Caroline smiled. ‘You have fallen into a trap of your own making,’ she said. ‘You cannot explain respectful love – no, I declare you can’t, sir.’

‘We’re burning the candles, marm, but perhaps there’s time for me to say it means my respect for you has a noble and unchangeable quality.’

‘Noble?’ Caroline laughed. ‘What nonsense you do talk.’

‘Well, I ain’t always in my best form early in the morning, marm,’ he said. For once during a conversation she had not mentioned Annabelle, so he murmured, ‘I fancy your sister wasn’t quite so taken up with Cumberland tonight.’

She frowned, finding herself unprepared for the comment. ‘I fear,’ she said, ‘that Cumberland is still a dangerous excitement to her.’

‘Oh, she’s coming round,’ said Captain Burnside, ‘and I dare say it won’t be long before she has eyes only for me.’

‘Dear heaven,’ breathed Caroline, ‘was there ever a man in such vast conceit of himself?’

‘It’s professional self-confidence, marm. Shall we retire?’
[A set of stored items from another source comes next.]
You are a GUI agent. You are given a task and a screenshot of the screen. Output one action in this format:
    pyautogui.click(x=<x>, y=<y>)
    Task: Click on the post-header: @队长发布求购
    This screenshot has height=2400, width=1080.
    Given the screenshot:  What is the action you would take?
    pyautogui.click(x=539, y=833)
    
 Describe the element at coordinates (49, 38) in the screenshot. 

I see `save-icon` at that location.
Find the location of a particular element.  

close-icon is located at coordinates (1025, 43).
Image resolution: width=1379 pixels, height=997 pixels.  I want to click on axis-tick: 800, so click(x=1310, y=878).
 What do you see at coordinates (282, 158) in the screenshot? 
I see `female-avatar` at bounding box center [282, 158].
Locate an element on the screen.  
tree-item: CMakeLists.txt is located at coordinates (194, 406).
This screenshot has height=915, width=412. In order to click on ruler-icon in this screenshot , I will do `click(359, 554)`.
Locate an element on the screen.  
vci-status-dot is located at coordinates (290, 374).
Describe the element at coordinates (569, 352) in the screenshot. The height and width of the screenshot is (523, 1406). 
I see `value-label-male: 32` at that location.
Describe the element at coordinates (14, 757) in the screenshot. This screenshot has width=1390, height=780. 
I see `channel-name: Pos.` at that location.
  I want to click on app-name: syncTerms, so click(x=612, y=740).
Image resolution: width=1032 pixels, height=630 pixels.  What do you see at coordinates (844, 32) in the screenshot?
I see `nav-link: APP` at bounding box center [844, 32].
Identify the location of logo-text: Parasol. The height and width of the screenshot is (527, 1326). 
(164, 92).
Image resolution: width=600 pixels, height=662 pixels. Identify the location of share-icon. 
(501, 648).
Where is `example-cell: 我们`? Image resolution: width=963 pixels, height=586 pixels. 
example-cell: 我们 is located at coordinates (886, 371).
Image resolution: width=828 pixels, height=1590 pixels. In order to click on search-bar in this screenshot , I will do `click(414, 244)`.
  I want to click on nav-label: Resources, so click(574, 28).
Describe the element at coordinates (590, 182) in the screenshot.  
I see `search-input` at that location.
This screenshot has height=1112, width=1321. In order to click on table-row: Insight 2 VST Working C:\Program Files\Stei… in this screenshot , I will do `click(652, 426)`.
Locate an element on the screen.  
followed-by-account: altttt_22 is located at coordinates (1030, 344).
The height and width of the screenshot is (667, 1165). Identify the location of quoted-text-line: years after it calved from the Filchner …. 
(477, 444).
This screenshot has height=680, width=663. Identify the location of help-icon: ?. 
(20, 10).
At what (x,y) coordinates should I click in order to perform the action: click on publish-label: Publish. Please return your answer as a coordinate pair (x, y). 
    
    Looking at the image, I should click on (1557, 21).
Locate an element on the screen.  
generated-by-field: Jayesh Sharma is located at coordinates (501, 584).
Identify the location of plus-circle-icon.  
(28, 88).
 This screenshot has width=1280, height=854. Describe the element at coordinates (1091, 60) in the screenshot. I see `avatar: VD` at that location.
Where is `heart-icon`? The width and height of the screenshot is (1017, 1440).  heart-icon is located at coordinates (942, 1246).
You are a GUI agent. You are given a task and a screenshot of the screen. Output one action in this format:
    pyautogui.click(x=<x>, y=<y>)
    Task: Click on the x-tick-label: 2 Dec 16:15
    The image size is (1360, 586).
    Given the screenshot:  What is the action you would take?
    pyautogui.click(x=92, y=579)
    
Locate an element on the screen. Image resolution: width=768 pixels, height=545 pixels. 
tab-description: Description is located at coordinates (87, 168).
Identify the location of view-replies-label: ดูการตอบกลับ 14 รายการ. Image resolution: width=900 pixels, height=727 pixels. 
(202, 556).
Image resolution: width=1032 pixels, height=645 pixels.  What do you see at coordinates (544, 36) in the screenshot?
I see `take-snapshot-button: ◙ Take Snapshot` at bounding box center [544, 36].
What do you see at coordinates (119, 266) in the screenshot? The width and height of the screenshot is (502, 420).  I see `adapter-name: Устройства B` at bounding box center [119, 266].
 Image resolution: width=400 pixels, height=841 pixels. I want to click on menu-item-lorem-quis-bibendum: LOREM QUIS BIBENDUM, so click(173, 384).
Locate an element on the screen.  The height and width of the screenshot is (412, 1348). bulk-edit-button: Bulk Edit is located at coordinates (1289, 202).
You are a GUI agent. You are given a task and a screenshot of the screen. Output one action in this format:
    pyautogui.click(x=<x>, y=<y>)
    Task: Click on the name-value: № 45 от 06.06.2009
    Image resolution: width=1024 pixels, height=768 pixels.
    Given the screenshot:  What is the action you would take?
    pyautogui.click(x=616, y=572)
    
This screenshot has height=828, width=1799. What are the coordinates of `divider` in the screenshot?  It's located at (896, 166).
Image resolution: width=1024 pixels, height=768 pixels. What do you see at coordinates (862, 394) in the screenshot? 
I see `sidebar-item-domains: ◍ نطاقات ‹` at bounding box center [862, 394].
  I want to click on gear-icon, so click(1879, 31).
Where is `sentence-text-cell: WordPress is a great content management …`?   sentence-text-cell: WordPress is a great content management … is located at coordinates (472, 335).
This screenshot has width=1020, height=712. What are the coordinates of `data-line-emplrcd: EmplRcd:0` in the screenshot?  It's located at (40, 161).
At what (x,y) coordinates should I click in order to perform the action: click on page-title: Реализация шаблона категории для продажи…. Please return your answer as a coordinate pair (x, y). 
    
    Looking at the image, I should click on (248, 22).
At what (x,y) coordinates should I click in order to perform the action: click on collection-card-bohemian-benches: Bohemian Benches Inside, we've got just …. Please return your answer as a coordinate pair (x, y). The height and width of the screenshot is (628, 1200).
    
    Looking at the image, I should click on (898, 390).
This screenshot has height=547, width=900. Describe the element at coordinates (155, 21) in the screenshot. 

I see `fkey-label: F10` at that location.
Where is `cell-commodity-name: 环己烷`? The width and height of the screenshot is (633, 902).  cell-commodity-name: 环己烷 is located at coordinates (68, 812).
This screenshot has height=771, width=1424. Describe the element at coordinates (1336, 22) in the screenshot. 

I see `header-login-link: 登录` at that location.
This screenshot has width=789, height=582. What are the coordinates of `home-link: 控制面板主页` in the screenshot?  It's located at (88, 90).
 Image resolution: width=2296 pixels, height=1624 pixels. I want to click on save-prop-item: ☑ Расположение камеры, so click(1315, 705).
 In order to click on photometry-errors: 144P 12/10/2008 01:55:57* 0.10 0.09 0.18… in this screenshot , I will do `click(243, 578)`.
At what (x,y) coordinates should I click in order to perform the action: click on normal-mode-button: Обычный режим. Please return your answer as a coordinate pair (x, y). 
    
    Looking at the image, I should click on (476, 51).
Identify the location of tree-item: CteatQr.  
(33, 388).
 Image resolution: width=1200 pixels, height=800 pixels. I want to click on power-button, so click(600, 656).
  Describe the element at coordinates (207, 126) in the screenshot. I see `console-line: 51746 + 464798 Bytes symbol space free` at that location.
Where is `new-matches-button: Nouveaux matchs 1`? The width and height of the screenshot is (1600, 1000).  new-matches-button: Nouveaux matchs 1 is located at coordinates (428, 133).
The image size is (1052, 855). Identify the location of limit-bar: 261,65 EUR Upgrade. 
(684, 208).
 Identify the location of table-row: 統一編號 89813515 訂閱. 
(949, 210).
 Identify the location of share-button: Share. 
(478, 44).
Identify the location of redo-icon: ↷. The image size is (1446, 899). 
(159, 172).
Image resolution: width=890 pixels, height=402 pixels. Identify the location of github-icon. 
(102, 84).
She did not want to retire. She did not feel sleepy. She felt richly and newly alive. The years of Lord Clarence’s betrayal of every sacred concept of marriage and the years of humiliation had almost destroyed her belief in herself as a wife and a woman. She had felt a failure as a wife and inadequate as a woman. Her emotions had become guarded and reserved. Now there was the wonderful sensation of reawakening to life and all its sweet challenges. Now laughter had been reborn, and she felt young again, with every day a promise of excitement. What had caused such a change? Time was responsible. The two years of widowhood had healed every wound and smoothed away every scar. Her body itself was vibrant with life. Yes, time had been wonderfully healing, and sweetly so. She was even ready to consider marriage again. But the man must be unquestionably right; she must be in no doubt of him at all. Mr Wingrove, for instance: his principles were so sound, his integrity plain to see, his manliness entirely commendable. There was virtuous moral strength about him, and an eminent air of stability. And he was unfailingly agreeable.